[Collection entries]

>>>>>

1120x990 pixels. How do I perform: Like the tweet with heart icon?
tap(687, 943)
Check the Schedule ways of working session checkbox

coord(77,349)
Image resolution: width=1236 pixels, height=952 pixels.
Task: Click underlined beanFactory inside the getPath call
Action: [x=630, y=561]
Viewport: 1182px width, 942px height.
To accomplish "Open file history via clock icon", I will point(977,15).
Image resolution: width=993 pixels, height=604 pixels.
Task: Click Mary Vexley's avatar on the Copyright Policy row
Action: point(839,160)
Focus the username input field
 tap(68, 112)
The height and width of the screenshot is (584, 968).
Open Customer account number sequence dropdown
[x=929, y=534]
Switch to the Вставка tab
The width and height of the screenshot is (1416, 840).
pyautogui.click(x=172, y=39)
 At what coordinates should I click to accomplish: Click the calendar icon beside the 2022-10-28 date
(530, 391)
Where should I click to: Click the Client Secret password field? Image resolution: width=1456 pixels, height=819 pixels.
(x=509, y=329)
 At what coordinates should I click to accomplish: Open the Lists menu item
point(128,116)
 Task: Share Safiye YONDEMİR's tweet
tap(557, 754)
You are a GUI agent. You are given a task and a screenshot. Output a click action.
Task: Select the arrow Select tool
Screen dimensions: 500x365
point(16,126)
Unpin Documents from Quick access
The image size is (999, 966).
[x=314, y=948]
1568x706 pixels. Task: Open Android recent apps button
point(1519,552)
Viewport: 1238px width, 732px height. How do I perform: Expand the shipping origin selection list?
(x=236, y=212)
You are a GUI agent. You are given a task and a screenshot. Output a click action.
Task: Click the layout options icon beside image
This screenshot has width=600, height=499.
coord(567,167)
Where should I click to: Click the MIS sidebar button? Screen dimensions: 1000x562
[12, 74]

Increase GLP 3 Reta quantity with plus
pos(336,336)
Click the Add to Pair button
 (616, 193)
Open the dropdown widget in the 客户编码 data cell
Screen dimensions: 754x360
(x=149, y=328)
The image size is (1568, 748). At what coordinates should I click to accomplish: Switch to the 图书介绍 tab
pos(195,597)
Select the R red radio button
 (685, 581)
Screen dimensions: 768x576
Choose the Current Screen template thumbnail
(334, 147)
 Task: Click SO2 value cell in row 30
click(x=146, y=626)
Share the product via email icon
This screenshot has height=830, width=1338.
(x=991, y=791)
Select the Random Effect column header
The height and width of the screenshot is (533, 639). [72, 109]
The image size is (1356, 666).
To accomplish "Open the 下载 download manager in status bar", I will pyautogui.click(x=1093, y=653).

<<<<<

- **Exercise requirements**: Please turn all of the data above into a numbered list with one line per item, and skip any blank lines.

- **The completed task**:
1. 1120x990 pixels. How do I perform: Like the tweet with heart icon?
2. tap(687, 943)
3. Check the Schedule ways of working session checkbox
4. coord(77,349)
5. Image resolution: width=1236 pixels, height=952 pixels.
6. Task: Click underlined beanFactory inside the getPath call
7. Action: [x=630, y=561]
8. Viewport: 1182px width, 942px height.
9. To accomplish "Open file history via clock icon", I will point(977,15).
10. Image resolution: width=993 pixels, height=604 pixels.
11. Task: Click Mary Vexley's avatar on the Copyright Policy row
12. Action: point(839,160)
13. Focus the username input field
14.  tap(68, 112)
15. The height and width of the screenshot is (584, 968).
16. Open Customer account number sequence dropdown
17. [x=929, y=534]
18. Switch to the Вставка tab
19. The width and height of the screenshot is (1416, 840).
20. pyautogui.click(x=172, y=39)
21.  At what coordinates should I click to accomplish: Click the calendar icon beside the 2022-10-28 date
22. (530, 391)
23. Where should I click to: Click the Client Secret password field? Image resolution: width=1456 pixels, height=819 pixels.
24. (x=509, y=329)
25.  At what coordinates should I click to accomplish: Open the Lists menu item
26. point(128,116)
27.  Task: Share Safiye YONDEMİR's tweet
28. tap(557, 754)
29. You are a GUI agent. You are given a task and a screenshot. Output a click action.
30. Task: Select the arrow Select tool
31. Screen dimensions: 500x365
32. point(16,126)
33. Unpin Documents from Quick access
34. The image size is (999, 966).
35. [x=314, y=948]
36. 1568x706 pixels. Task: Open Android recent apps button
37. point(1519,552)
38. Viewport: 1238px width, 732px height. How do I perform: Expand the shipping origin selection list?
39. (x=236, y=212)
40. You are a GUI agent. You are given a task and a screenshot. Output a click action.
41. Task: Click the layout options icon beside image
42. This screenshot has width=600, height=499.
43. coord(567,167)
44. Where should I click to: Click the MIS sidebar button? Screen dimensions: 1000x562
45. [12, 74]
46. Increase GLP 3 Reta quantity with plus
47. pos(336,336)
48. Click the Add to Pair button
49.  (616, 193)
50. Open the dropdown widget in the 客户编码 data cell
51. Screen dimensions: 754x360
52. (x=149, y=328)
53. The image size is (1568, 748). At what coordinates should I click to accomplish: Switch to the 图书介绍 tab
54. pos(195,597)
55. Select the R red radio button
56.  (685, 581)
57. Screen dimensions: 768x576
58. Choose the Current Screen template thumbnail
59. (334, 147)
60.  Task: Click SO2 value cell in row 30
61. click(x=146, y=626)
62. Share the product via email icon
63. This screenshot has height=830, width=1338.
64. (x=991, y=791)
65. Select the Random Effect column header
66. The height and width of the screenshot is (533, 639). [72, 109]
67. The image size is (1356, 666).
68. To accomplish "Open the 下载 download manager in status bar", I will pyautogui.click(x=1093, y=653).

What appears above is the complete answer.